Work to be completed.
Repeat the records below exactly, line for line.

Dataset START

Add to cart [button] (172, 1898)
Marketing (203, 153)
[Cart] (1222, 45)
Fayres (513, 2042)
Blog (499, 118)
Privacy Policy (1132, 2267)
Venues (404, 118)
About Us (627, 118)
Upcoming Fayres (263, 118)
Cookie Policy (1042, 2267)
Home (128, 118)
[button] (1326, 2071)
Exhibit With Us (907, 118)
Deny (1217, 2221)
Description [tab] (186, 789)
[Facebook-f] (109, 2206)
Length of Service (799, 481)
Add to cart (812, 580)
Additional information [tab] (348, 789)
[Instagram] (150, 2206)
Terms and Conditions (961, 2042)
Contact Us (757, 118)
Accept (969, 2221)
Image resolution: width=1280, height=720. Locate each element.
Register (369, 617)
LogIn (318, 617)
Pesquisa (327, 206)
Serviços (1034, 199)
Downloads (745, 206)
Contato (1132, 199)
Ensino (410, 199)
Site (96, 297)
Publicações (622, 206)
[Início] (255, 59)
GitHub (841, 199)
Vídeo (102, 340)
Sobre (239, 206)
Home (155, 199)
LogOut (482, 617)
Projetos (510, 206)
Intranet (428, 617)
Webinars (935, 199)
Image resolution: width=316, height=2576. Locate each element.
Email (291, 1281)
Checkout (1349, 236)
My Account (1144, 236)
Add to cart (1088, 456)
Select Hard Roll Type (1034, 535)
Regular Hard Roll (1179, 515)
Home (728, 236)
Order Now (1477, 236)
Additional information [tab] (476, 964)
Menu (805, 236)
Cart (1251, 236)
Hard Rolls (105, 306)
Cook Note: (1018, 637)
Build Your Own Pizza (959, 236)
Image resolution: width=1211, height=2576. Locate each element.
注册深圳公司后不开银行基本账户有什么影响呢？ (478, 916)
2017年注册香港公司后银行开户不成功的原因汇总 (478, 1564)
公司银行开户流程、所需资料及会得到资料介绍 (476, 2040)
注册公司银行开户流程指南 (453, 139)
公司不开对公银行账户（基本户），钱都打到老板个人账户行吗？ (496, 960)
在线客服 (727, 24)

Dataset END

Result of the task.
Add to cart [button] (172, 1898)
Marketing (203, 153)
[Cart] (1222, 45)
Fayres (513, 2042)
Blog (499, 118)
Privacy Policy (1132, 2267)
Venues (404, 118)
About Us (627, 118)
Upcoming Fayres (263, 118)
Cookie Policy (1042, 2267)
Home (128, 118)
[button] (1326, 2071)
Exhibit With Us (907, 118)
Deny (1217, 2221)
Description [tab] (186, 789)
[Facebook-f] (109, 2206)
Length of Service (799, 481)
Add to cart (812, 580)
Additional information [tab] (348, 789)
[Instagram] (150, 2206)
Terms and Conditions (961, 2042)
Contact Us (757, 118)
Accept (969, 2221)
Image resolution: width=1280, height=720. Locate each element.
Register (369, 617)
LogIn (318, 617)
Pesquisa (327, 206)
Serviços (1034, 199)
Downloads (745, 206)
Contato (1132, 199)
Ensino (410, 199)
Site (96, 297)
Publicações (622, 206)
[Início] (255, 59)
GitHub (841, 199)
Vídeo (102, 340)
Sobre (239, 206)
Home (155, 199)
LogOut (482, 617)
Projetos (510, 206)
Intranet (428, 617)
Webinars (935, 199)
Image resolution: width=316, height=2576. Locate each element.
Email (291, 1281)
Checkout (1349, 236)
My Account (1144, 236)
Add to cart (1088, 456)
Select Hard Roll Type (1034, 535)
Regular Hard Roll (1179, 515)
Home (728, 236)
Order Now (1477, 236)
Additional information [tab] (476, 964)
Menu (805, 236)
Cart (1251, 236)
Hard Rolls (105, 306)
Cook Note: (1018, 637)
Build Your Own Pizza (959, 236)
Image resolution: width=1211, height=2576. Locate each element.
注册深圳公司后不开银行基本账户有什么影响呢？ (478, 916)
2017年注册香港公司后银行开户不成功的原因汇总 (478, 1564)
公司银行开户流程、所需资料及会得到资料介绍 (476, 2040)
注册公司银行开户流程指南 (453, 139)
公司不开对公银行账户（基本户），钱都打到老板个人账户行吗？ (496, 960)
在线客服 (727, 24)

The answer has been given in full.